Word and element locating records
•••
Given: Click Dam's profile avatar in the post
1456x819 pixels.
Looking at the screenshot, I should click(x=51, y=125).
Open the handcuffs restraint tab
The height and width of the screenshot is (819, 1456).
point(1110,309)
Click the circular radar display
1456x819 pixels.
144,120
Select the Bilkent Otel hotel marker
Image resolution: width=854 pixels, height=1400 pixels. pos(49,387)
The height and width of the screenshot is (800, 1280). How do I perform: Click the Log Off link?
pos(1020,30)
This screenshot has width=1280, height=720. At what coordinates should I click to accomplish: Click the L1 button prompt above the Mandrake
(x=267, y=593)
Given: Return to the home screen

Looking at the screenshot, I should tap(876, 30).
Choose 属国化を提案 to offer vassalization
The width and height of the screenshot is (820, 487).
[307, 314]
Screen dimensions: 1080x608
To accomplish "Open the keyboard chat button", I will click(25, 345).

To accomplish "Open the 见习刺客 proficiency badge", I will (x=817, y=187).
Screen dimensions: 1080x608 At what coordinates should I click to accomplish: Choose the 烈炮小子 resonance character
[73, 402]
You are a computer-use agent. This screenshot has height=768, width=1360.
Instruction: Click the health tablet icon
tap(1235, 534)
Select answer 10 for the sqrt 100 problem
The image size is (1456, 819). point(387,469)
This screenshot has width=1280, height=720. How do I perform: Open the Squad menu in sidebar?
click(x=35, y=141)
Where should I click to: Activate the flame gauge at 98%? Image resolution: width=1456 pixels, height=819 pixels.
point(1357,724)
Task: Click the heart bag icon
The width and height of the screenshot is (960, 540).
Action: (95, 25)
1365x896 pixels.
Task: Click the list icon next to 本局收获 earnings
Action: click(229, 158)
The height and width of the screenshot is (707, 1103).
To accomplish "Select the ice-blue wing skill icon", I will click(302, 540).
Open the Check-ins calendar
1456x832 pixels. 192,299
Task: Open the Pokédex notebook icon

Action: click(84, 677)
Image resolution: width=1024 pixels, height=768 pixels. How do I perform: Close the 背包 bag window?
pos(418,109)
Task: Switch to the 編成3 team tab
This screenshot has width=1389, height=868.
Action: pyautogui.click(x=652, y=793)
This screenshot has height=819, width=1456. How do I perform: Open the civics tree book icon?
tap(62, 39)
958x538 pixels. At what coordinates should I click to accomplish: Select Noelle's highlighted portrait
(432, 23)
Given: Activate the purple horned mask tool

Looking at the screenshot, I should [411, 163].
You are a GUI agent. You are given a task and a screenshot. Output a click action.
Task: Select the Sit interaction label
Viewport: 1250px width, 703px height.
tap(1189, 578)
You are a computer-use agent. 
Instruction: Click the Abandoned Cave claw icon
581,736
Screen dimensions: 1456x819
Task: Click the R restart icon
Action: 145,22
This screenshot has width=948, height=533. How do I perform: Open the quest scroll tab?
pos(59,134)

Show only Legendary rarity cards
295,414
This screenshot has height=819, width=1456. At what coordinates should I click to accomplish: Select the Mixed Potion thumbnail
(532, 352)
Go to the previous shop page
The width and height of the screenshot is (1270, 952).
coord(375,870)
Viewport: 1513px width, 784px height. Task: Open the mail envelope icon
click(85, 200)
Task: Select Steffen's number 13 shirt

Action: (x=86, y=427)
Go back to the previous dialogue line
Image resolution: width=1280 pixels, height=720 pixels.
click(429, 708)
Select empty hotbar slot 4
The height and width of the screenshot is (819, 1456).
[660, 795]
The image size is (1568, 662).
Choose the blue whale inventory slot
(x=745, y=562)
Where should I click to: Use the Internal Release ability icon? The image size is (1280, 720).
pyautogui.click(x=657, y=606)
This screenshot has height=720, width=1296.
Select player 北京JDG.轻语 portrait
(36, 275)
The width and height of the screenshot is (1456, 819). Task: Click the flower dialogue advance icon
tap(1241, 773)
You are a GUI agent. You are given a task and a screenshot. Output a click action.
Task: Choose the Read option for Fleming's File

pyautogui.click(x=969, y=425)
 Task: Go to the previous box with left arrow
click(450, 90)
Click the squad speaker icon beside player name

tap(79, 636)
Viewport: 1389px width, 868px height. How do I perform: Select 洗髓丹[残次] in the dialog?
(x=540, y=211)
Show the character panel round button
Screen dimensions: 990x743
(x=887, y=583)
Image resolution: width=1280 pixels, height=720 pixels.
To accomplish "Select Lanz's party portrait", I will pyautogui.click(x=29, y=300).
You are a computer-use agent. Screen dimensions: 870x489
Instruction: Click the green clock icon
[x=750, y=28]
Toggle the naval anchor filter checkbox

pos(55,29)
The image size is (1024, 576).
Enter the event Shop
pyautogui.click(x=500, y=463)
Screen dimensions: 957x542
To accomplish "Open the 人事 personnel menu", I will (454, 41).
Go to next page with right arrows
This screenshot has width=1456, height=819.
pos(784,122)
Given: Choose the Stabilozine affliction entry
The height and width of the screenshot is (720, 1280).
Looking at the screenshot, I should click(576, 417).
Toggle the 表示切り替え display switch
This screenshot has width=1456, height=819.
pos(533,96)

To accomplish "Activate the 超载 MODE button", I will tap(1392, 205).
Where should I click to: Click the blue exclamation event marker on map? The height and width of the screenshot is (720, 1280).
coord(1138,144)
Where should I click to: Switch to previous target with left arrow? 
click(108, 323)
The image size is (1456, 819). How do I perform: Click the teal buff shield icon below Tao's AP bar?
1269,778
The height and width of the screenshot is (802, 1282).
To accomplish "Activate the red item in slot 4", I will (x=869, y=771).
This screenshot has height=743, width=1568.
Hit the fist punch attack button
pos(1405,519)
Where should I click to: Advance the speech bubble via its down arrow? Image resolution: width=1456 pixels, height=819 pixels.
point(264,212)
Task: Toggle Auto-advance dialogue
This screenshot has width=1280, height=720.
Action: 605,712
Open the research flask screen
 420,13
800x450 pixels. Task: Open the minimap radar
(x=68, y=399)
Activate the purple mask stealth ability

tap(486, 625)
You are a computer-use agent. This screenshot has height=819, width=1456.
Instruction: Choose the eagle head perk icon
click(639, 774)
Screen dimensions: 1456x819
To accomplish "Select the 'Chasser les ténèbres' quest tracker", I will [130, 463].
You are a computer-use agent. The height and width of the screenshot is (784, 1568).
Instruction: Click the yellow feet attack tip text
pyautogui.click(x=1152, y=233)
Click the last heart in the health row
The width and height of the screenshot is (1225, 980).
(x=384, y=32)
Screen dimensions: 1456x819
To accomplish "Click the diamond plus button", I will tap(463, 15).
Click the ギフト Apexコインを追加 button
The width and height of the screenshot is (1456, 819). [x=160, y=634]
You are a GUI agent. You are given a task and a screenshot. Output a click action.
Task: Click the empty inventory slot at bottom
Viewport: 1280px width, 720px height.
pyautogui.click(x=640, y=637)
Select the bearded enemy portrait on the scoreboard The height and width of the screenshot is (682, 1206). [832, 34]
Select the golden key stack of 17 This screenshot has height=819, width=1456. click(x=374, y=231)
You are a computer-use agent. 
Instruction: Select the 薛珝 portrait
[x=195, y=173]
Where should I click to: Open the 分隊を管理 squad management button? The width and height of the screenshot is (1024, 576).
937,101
•••
▸ **Exercise goal**:
Convert the records above into a JSON list of strings with one string for each line. Omit blank lines.

▸ **The output**:
[
  "Given: Click Dam's profile avatar in the post",
  "1456x819 pixels.",
  "Looking at the screenshot, I should click(x=51, y=125).",
  "Open the handcuffs restraint tab",
  "The height and width of the screenshot is (819, 1456).",
  "point(1110,309)",
  "Click the circular radar display",
  "1456x819 pixels.",
  "144,120",
  "Select the Bilkent Otel hotel marker",
  "Image resolution: width=854 pixels, height=1400 pixels. pos(49,387)",
  "The height and width of the screenshot is (800, 1280). How do I perform: Click the Log Off link?",
  "pos(1020,30)",
  "This screenshot has width=1280, height=720. At what coordinates should I click to accomplish: Click the L1 button prompt above the Mandrake",
  "(x=267, y=593)",
  "Given: Return to the home screen",
  "Looking at the screenshot, I should tap(876, 30).",
  "Choose 属国化を提案 to offer vassalization",
  "The width and height of the screenshot is (820, 487).",
  "[307, 314]",
  "Screen dimensions: 1080x608",
  "To accomplish \"Open the keyboard chat button\", I will click(25, 345).",
  "To accomplish \"Open the 见习刺客 proficiency badge\", I will (x=817, y=187).",
  "Screen dimensions: 1080x608 At what coordinates should I click to accomplish: Choose the 烈炮小子 resonance character",
  "[73, 402]",
  "You are a computer-use agent. This screenshot has height=768, width=1360.",
  "Instruction: Click the health tablet icon",
  "tap(1235, 534)",
  "Select answer 10 for the sqrt 100 problem",
  "The image size is (1456, 819). point(387,469)",
  "This screenshot has width=1280, height=720. How do I perform: Open the Squad menu in sidebar?",
  "click(x=35, y=141)",
  "Where should I click to: Activate the flame gauge at 98%? Image resolution: width=1456 pixels, height=819 pixels.",
  "point(1357,724)",
  "Task: Click the heart bag icon",
  "The width and height of the screenshot is (960, 540).",
  "Action: (95, 25)",
  "1365x896 pixels.",
  "Task: Click the list icon next to 本局收获 earnings",
  "Action: click(229, 158)",
  "The height and width of the screenshot is (707, 1103).",
  "To accomplish \"Select the ice-blue wing skill icon\", I will click(302, 540).",
  "Open the Check-ins calendar",
  "1456x832 pixels. 192,299",
  "Task: Open the Pokédex notebook icon",
  "Action: click(84, 677)",
  "Image resolution: width=1024 pixels, height=768 pixels. How do I perform: Close the 背包 bag window?",
  "pos(418,109)",
  "Task: Switch to the 編成3 team tab",
  "This screenshot has width=1389, height=868.",
  "Action: pyautogui.click(x=652, y=793)",
  "This screenshot has height=819, width=1456. How do I perform: Open the civics tree book icon?",
  "tap(62, 39)",
  "958x538 pixels. At what coordinates should I click to accomplish: Select Noelle's highlighted portrait",
  "(432, 23)",
  "Given: Activate the purple horned mask tool",
  "Looking at the screenshot, I should [411, 163].",
  "You are a GUI agent. You are given a task and a screenshot. Output a click action.",
  "Task: Select the Sit interaction label",
  "Viewport: 1250px width, 703px height.",
  "tap(1189, 578)",
  "You are a computer-use agent. ",
  "Instruction: Click the Abandoned Cave claw icon",
  "581,736",
  "Screen dimensions: 1456x819",
  "Task: Click the R restart icon",
  "Action: 145,22",
  "This screenshot has width=948, height=533. How do I perform: Open the quest scroll tab?",
  "pos(59,134)",
  "Show only Legendary rarity cards",
  "295,414",
  "This screenshot has height=819, width=1456. At what coordinates should I click to accomplish: Select the Mixed Potion thumbnail",
  "(532, 352)",
  "Go to the previous shop page",
  "The width and height of the screenshot is (1270, 952).",
  "coord(375,870)",
  "Viewport: 1513px width, 784px height. Task: Open the mail envelope icon",
  "click(85, 200)",
  "Task: Select Steffen's number 13 shirt",
  "Action: (x=86, y=427)",
  "Go back to the previous dialogue line",
  "Image resolution: width=1280 pixels, height=720 pixels.",
  "click(429, 708)",
  "Select empty hotbar slot 4",
  "The height and width of the screenshot is (819, 1456).",
  "[660, 795]",
  "The image size is (1568, 662).",
  "Choose the blue whale inventory slot",
  "(x=745, y=562)",
  "Where should I click to: Use the Internal Release ability icon? The image size is (1280, 720).",
  "pyautogui.click(x=657, y=606)",
  "This screenshot has height=720, width=1296.",
  "Select player 北京JDG.轻语 portrait",
  "(36, 275)",
  "The width and height of the screenshot is (1456, 819). Task: Click the flower dialogue advance icon",
  "tap(1241, 773)",
  "You are a GUI agent. You are given a task and a screenshot. Output a click action.",
  "Task: Choose the Read option for Fleming's File",
  "pyautogui.click(x=969, y=425)",
  " Task: Go to the previous box with left arrow",
  "click(450, 90)",
  "Click the squad speaker icon beside player name",
  "tap(79, 636)",
  "Viewport: 1389px width, 868px height. How do I perform: Select 洗髓丹[残次] in the dialog?",
  "(x=540, y=211)",
  "Show the character panel round button",
  "Screen dimensions: 990x743",
  "(x=887, y=583)",
  "Image resolution: width=1280 pixels, height=720 pixels.",
  "To accomplish \"Select Lanz's party portrait\", I will pyautogui.click(x=29, y=300).",
  "You are a computer-use agent. Screen dimensions: 870x489",
  "Instruction: Click the green clock icon",
  "[x=750, y=28]",
  "Toggle the naval anchor filter checkbox",
  "pos(55,29)",
  "The image size is (1024, 576).",
  "Enter the event Shop",
  "pyautogui.click(x=500, y=463)",
  "Screen dimensions: 957x542",
  "To accomplish \"Open the 人事 personnel menu\", I will (454, 41).",
  "Go to next page with right arrows",
  "This screenshot has width=1456, height=819.",
  "pos(784,122)",
  "Given: Choose the Stabilozine affliction entry",
  "The height and width of the screenshot is (720, 1280).",
  "Looking at the screenshot, I should click(576, 417).",
  "Toggle the 表示切り替え display switch",
  "This screenshot has width=1456, height=819.",
  "pos(533,96)",
  "To accomplish \"Activate the 超载 MODE button\", I will tap(1392, 205).",
  "Where should I click to: Click the blue exclamation event marker on map? The height and width of the screenshot is (720, 1280).",
  "coord(1138,144)",
  "Where should I click to: Switch to previous target with left arrow? ",
  "click(108, 323)",
  "The image size is (1456, 819). How do I perform: Click the teal buff shield icon below Tao's AP bar?",
  "1269,778",
  "The height and width of the screenshot is (802, 1282).",
  "To accomplish \"Activate the red item in slot 4\", I will (x=869, y=771).",
  "This screenshot has height=743, width=1568.",
  "Hit the fist punch attack button",
  "pos(1405,519)",
  "Where should I click to: Advance the speech bubble via its down arrow? Image resolution: width=1456 pixels, height=819 pixels.",
  "point(264,212)",
  "Task: Toggle Auto-advance dialogue",
  "This screenshot has width=1280, height=720.",
  "Action: 605,712",
  "Open the research flask screen",
  " 420,13",
  "800x450 pixels. Task: Open the minimap radar",
  "(x=68, y=399)",
  "Activate the purple mask stealth ability",
  "tap(486, 625)",
  "You are a computer-use agent. This screenshot has height=819, width=1456.",
  "Instruction: Choose the eagle head perk icon",
  "click(639, 774)",
  "Screen dimensions: 1456x819",
  "To accomplish \"Select the 'Chasser les ténèbres' quest tracker\", I will [130, 463].",
  "You are a computer-use agent. The height and width of the screenshot is (784, 1568).",
  "Instruction: Click the yellow feet attack tip text",
  "pyautogui.click(x=1152, y=233)",
  "Click the last heart in the health row",
  "The width and height of the screenshot is (1225, 980).",
  "(x=384, y=32)",
  "Screen dimensions: 1456x819",
  "To accomplish \"Click the diamond plus button\", I will tap(463, 15).",
  "Click the ギフト Apexコインを追加 button",
  "The width and height of the screenshot is (1456, 819). [x=160, y=634]",
  "You are a GUI agent. You are given a task and a screenshot. Output a click action.",
  "Task: Click the empty inventory slot at bottom",
  "Viewport: 1280px width, 720px height.",
  "pyautogui.click(x=640, y=637)",
  "Select the bearded enemy portrait on the scoreboard The height and width of the screenshot is (682, 1206). [832, 34]",
  "Select the golden key stack of 17 This screenshot has height=819, width=1456. click(x=374, y=231)",
  "You are a computer-use agent. ",
  "Instruction: Select the 薛珝 portrait",
  "[x=195, y=173]",
  "Where should I click to: Open the 分隊を管理 squad management button? The width and height of the screenshot is (1024, 576).",
  "937,101"
]